(Text section):

Monday, May 15, 2017

Kubernetes Development Environment - Minimizing Configuration Drift, Maximizing Developer Speed

One of the most appealing aspects of  Container as a Service offerings like Kubernetes is that operational capability is mostly built in.  At a high level, applications and services are deployed to clusters with manifest files that contain configuration, required containers, and needed resources while the actual mechanics of the deployment are abstracted away from the end user. 

While PaaS offerings like Cloud Foundry offer the same level of operational automation, I believe Kubernetes has gained more traction than Cloud Foundry because it is possible to  move the stateful parts of an application into Kubernetes and run them as-is by mounting their containers to persistent volumes. I think that persistent disks are a work in progress in Cloud Foundry, but standard practice for persistence is to expose and bind to a service that provides persistence (e.g. database, file store)  via a CF cluster service broker.

Once a legacy app is containerized and ported into Kubernetes, it is possible to rapidly refactor from a monolith into purpose built microservices. Normally, without some kind of container orchestration, deployment complexity would increase dramatically. Kubernetes automates that deployment complexity away.

This is very exciting, especially to teams that are saddled with legacy codebases, faced with faster moving competitors, needing to deliver key features to capture or maintain market share. These teams know what they need to deliver, they just can’t do it fast enough. Velocity is key. Any technology that allows teams to ultimately deliver features faster allows them to then iterate on those features to gain and extend market fit. 

However, while porting a legacy codebase into Kubernetes is relatively straightforward, it is not possible to ‘lift and shift’ the engineering team skillset. So after the port, on day 1, engineering teams are still faced with a huge step function that prevents them from moving as quickly as they could. 

Making a long term successful migration to Kubernetes means ensuring that the engineering teams that own the applications and services that have been migrated can fulfill the promise of the system - by quickly refactoring and extending the legacy software from it's legacy state to a decomposed, flexible architecture that enables fast feature ideation.

To be able to make that leap,  developers who have been focused on a legacy codebase have to  ramp up on several potentially new concepts:  
  1. Microservice architectural patterns - so they can  start to refactor their monolithic legacy applications. 
  2. The Docker toolchain, so they can own the creation of containers for their applications and services.
  3. Key  concepts of Kubernetes, e.g. pods, deployments, services, labels, liveness checks,  etc, so they can understand how their application is deployed, patched, and scaled. 
  4. Operational aspects of Kubernetes, like logging,  attaching to containers, checking pod and service state, so they can debug and fix application issues once apps have been deployed. 
  5. Containerization in general - how containers are the unit of deployment and how that can be leveraged for tasks, tests, and ensuring that application configuration remains the same from their laptop to production.

(Supplied entries):
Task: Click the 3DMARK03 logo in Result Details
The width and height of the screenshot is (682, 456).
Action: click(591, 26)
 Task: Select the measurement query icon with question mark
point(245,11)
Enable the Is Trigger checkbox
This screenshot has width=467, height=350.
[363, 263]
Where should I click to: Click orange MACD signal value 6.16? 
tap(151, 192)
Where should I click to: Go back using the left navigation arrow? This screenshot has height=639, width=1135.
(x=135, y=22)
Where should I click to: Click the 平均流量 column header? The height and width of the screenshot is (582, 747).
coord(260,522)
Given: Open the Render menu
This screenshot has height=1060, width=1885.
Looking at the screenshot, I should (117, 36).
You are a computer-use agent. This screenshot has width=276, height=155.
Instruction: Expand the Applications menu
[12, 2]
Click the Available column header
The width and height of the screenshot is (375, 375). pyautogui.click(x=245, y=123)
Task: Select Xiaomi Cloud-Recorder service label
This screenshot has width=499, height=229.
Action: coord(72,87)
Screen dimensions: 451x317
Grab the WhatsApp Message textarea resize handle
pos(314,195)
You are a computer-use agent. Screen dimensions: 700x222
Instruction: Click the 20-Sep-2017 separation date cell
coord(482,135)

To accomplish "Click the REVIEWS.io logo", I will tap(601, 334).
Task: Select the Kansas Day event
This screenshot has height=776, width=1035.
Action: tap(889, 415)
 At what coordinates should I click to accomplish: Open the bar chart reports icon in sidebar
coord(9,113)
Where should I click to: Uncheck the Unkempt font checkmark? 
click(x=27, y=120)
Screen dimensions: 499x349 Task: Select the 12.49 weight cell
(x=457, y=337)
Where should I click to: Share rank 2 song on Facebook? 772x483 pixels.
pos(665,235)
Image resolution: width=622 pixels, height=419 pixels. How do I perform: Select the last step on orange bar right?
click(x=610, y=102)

(Challenge): Reproduce the part of the Kubernetes post starting with "Once a legacy" and going on through "extend market fit.". The entries have nothing to do with the Kubernetes post.

(Result):
Once a legacy app is containerized and ported into Kubernetes, it is possible to rapidly refactor from a monolith into purpose built microservices. Normally, without some kind of container orchestration, deployment complexity would increase dramatically. Kubernetes automates that deployment complexity away.

This is very exciting, especially to teams that are saddled with legacy codebases, faced with faster moving competitors, needing to deliver key features to capture or maintain market share. These teams know what they need to deliver, they just can’t do it fast enough. Velocity is key. Any technology that allows teams to ultimately deliver features faster allows them to then iterate on those features to gain and extend market fit.